▶ **Anforderung 1**
Beantworten Sie anhand des Artikels über die Bike-Flash-Anlagen folgende Fragen:
(a) Welcher Fraktion gehört Kreisrat Otto Bußjäger an?
(b) An welchem Datum tagt der Mobilitätsausschuss des Kreistags?
(c) Mit welchem Wort bewertet Markus Büchler das Sträuben des Bundesverkehrsministers, Abbiegeassistenten verbindlich einzuführen?
▶ **Anforderung 2**
Geben Sie im Artikel über die Bike-Flash-Anlagen alles von „Pilotprojekt für den“ bis hinunter zu „(Foto: MRS GmbH)“ wieder. Ersetzen Sie dabei „Niedersachsen“ durch „Schleswig-Holstein“.
▶ **Anforderung 3**
Fassen Sie den Absatz des Artikels über die Bike-Flash-Anlagen, der mit „Markus Büchler, Kreisrat der Grünen“ beginnt, als Liste zusammen. Seine wesentlichen Aussagen sollen dabei erhalten bleiben.

▶ **Ausgewählter Auszug**
Pilotprojekt für den Landkreis:Blinklicht soll Radler schützen

Lesezeit: 3 min

In Niedersachsen gibt es bereits eine Bike-Flash-Anlage. (Foto: MRS GmbH)

Bike-Flash-Anlagen können Lkw-Fahrer beim Abbiegen warnen, wenn sich jemand im toten Winkel befindet. Der Mobilitätsausschuss des Kreistags entscheidet am Donnerstag über ein Pilotprojekt.

Von Martin Mühlfenzl, Landkreis

Als Revoluzzer will sich Otto Bußjäger nicht sehen, aber der Kreisrat der Freien Wähler sagt in Anlehnung an den verstorbenen Altkanzler Helmut Schmidt: "Die Dummheit der Regierenden ist nicht zu unterschätzen." Und wenn sich "die da oben" etwa der Sicherheit auf den Straßen nicht annehmen wollten, "dann machen wir es", sagt der Höhenkirchner Bußjäger.

Und so freut es den Kreisrat, dass die Verwaltung im Landratsamt zwei Anträge seiner Fraktion positiv bewertet hat, die den Fahrradfahrern im Landkreis mehr Schutz bieten sollen: Die Ausstattung von neuen MVV-Regionalbussen mit Abbiegeassistenten sowie die testweise Inbetriebnahme mehrerer sogenannten Bike-Flash-Anlagen, die Lastwagenfahrer beim Rechtsabbiegen vor Radlern im toten Winkel warnen sollen.

Markus Büchler, Kreisrat der Grünen und Landtagsabgeordneter, nimmt sich ebenfalls die Bundesebene vor und sagt, "dass wieder einmal die kommunale Ebene auslöffeln muss, was der Bund nicht schafft". Dass sich Bundesverkehrsminister Andreas Scheuer (CSU) bisher sträube, Abbiegeassistenten bei Lastwagen und Bussen verbindlich einzuführen, sei schlichtweg "skandalös", sagt der Verkehrsexperte seiner Fraktion. "Und deshalb werden wir auch im Landkreis alles unterstützen, was der Sicherheit der Menschen dient." Die Novelle von Scheuer, Lastwagen beim Rechtsabbiegen nur noch Schrittgeschwindigkeit zu erlauben, bringe indes überhaupt nichts, sagt Büchler.

Pilotprojekt an ausgewählten Kreuzungen

Besonders spannend dürfte werden, ob der Mobilitätsausschuss des Kreistags in seiner Sitzung an diesem Donnerstag, 11. Juli, in das Projekt Bike Flash einsteigen und es als Pilotprojekt an ausgewählten Kreuzungen im Landkreis testen will.

Zeilen zum Auffinden angezeigter Inhalte

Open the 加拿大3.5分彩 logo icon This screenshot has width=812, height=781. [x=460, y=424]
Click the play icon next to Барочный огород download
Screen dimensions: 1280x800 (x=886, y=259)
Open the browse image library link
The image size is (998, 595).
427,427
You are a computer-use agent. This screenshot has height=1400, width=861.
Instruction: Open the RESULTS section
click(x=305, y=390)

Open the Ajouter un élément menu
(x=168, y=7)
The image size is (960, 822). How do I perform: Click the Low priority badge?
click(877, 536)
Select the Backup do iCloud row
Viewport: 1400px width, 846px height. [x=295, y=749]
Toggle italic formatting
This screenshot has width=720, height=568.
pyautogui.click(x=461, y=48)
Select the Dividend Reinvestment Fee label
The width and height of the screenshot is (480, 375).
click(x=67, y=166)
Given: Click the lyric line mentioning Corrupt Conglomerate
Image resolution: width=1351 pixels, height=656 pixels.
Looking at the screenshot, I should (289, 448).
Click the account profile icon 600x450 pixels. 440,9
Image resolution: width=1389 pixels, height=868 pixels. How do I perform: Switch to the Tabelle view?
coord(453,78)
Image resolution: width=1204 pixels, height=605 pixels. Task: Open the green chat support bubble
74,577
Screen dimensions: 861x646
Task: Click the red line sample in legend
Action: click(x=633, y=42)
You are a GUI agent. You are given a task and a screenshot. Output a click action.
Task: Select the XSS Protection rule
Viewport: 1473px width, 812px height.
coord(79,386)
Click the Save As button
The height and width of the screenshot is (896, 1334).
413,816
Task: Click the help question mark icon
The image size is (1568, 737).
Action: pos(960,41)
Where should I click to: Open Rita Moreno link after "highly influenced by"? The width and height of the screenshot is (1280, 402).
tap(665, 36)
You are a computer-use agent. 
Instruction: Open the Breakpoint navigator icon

▶ **Ergebnis der Aufgabe 1**
(a) Den Freien Wählern.
(b) Am Donnerstag, 11. Juli.
(c) „skandalös“.

▶ **Ergebnis der Aufgabe 2**
Pilotprojekt für den Landkreis:Blinklicht soll Radler schützen

Lesezeit: 3 min

In Schleswig-Holstein gibt es bereits eine Bike-Flash-Anlage. (Foto: MRS GmbH)

▶ **Ergebnis der Aufgabe 3**
- Markus Büchler, Kreisrat der Grünen und Landtagsabgeordneter, kritisiert die Bundesebene: Die kommunale Ebene müsse auslöffeln, was der Bund nicht schaffe.
- Dass sich Bundesverkehrsminister Andreas Scheuer (CSU) sträube, Abbiegeassistenten bei Lastwagen und Bussen verbindlich einzuführen, nennt er „skandalös“.
- Im Landkreis wolle man daher alles unterstützen, was der Sicherheit der Menschen dient.
- Scheuers Novelle, die Lastwagen beim Rechtsabbiegen nur noch Schrittgeschwindigkeit erlaubt, bringe nach Büchler überhaupt nichts.